Analisis sistem pareto digunakan karena jumlah jenis obat yang sangat banyak
sedangkan yang banyak digunakan serta memberikan kontribusi besar terhadap
omset jumlahnya sedikit, sehingga perlu dilakukan prioritas dalam
pengendaliannya.
iv. Data Penolakan Resep dan Trend Obat Baru
Petugas akan mencatat dan memperhatikan trend obat atau kosmetika baru yang
sering dicari atau ditanyakan konsumen namun belum tersedia di apotek. Jika
permintaan konsumen akan produk tersebut banyak, maka ini dapat dijadikan
satu data dalam merencanakan barang di apotek. Perencanaan harus dilakukan
dengan baik untuk mencegah kekosongan ataupun penumpukan barang sehingga
perputaran barang tidak mengalami hambatan.
2.2.2 Pengadaan
i. Pengadaan Rutin
Pengadaan barang di Apotek Kimia Farma 380 dilakukan dengan sistem
Forecasting. Sistem Forecasting yaitu membaca penjualan item selama 90 hari
sebelumnya, sistem menarik data dan hasilnya disebut sistem forecasting, sistem
ini diolah dikantor pusat bagian pengadaan, hasil data yang didapat akan di share
kebagian pengadaan di setiap head office. Lalu dikembalikan ke masing-masing
farmasi manejer untuk dapat diedit apabila terdapat perubahan jumlah pengadaan,
kemudian diserahkan kembali ke bagian pengadaan lalu bagian pengadaan
membuat surat pesanan, surat pesanan akan dikirim ke PBF yang di tunjuk lalu
PBF mengirimkan pesanan ke Apotek kemudian apotek menerima pesanan. Surat
pesanan dikirimkan ke PBF melalui email. Unit Bussines Manager Bandung,
kemudian akan membuat rekap BPBA dari semua Apotek Pelayanan, dan
menuangkannya ke dalam Surat Pesanan (SP). Surat pesanan inilah yang akan
diteruskan ke Pedagang Besar Farmasi (PBF) teripilih. Terdapat 2 jenis Surat
Pesanan (SP) terdiri dari Surat Pesanan umum (OTC, alkes, dan BMHP) dan Surat
Pesanan khusus (Narkotika, Psikotropika, Prekursor, dan Obat-Obat Tertentu).

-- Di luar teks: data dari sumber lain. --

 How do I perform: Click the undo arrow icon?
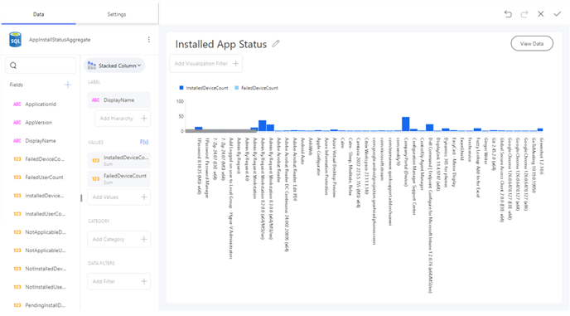508,14
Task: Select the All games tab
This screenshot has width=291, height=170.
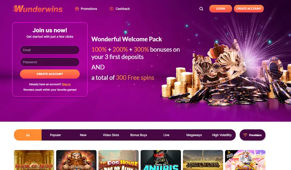Action: [28, 135]
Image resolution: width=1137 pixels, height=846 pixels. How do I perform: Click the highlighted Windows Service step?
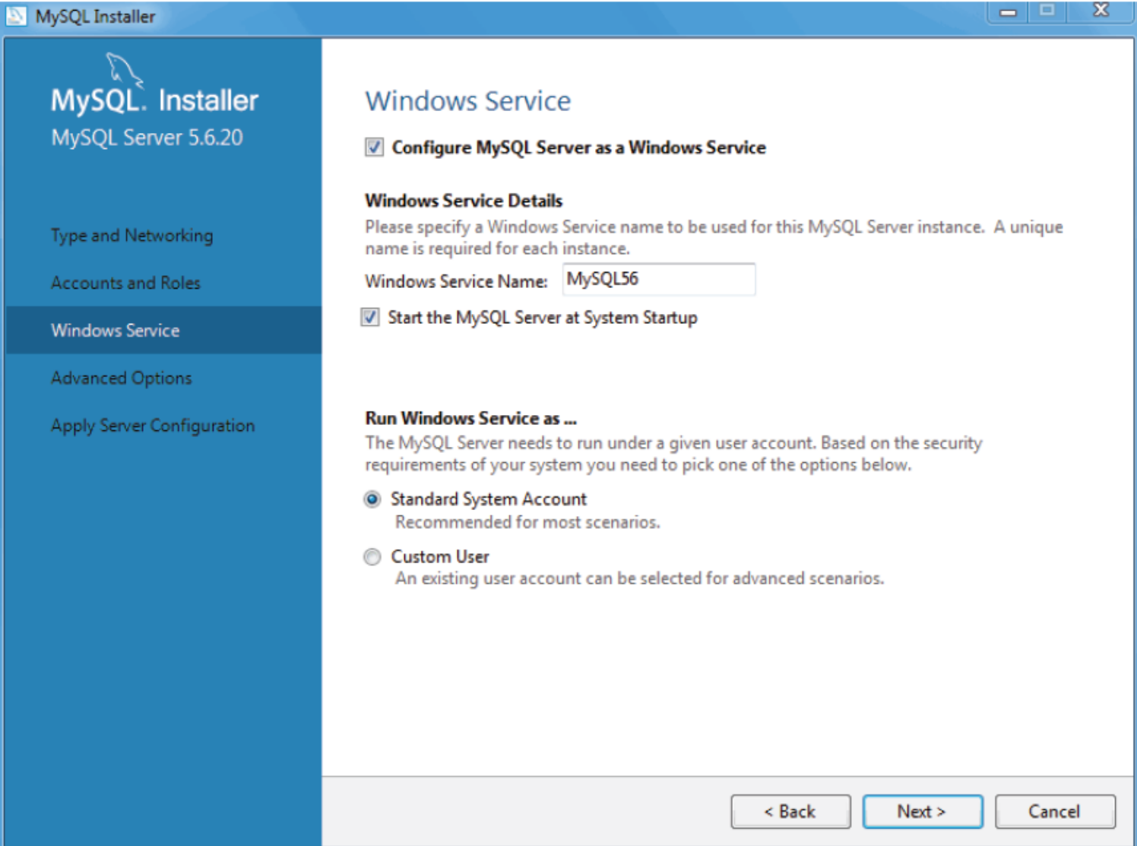[113, 330]
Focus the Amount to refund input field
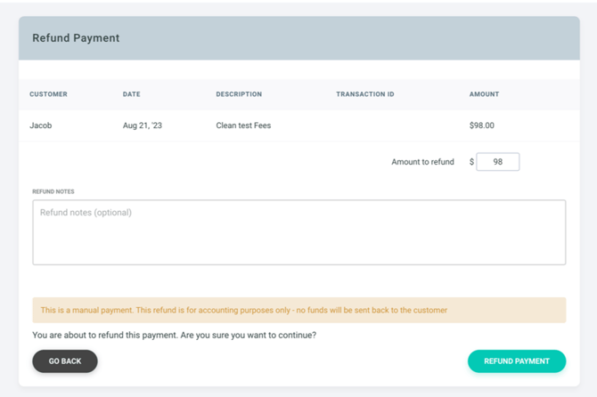597x397 pixels. tap(497, 162)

Semua Surat Pesanan ditandatangani oleh apoteker. Semua obat atau barang yang
diperlukan dapat dipesan melalui BPBA, kecuali untuk pemesanan obat-obat
narkotika, psikotropika, prekursor dan OOT.
ii. Pengadaan Khusus
Pengadaan khusus merupakan pengadaan untuk obat-obat golongan narkotika,
psikotropika, dan prekursor. Dalam penelitian untuk golongan tersebut harus
memiliki SP (Surat Pesanan) sendiri yang memuat tanda tangan Apoteker
Penanggung Jawab (APJ). Pemesanan obat golongan narkotika menggunakan SP
khusus formulir 1 yang harus ditandatangani oleh APJ dengan mencantumkan
nama, nomor SIA, dan stempel apotek. Untuk 1 surat pesanan hanya berlaku
untuk 1 jenis obat narkotika saja. Pembelian obat golongan narkotika hanya boleh
melalui distributor tunggal yang ditunjuk oleh pemerintah. Surat Pesanan
narkotika dibuat paling sedikit 4 (empat) rangkap.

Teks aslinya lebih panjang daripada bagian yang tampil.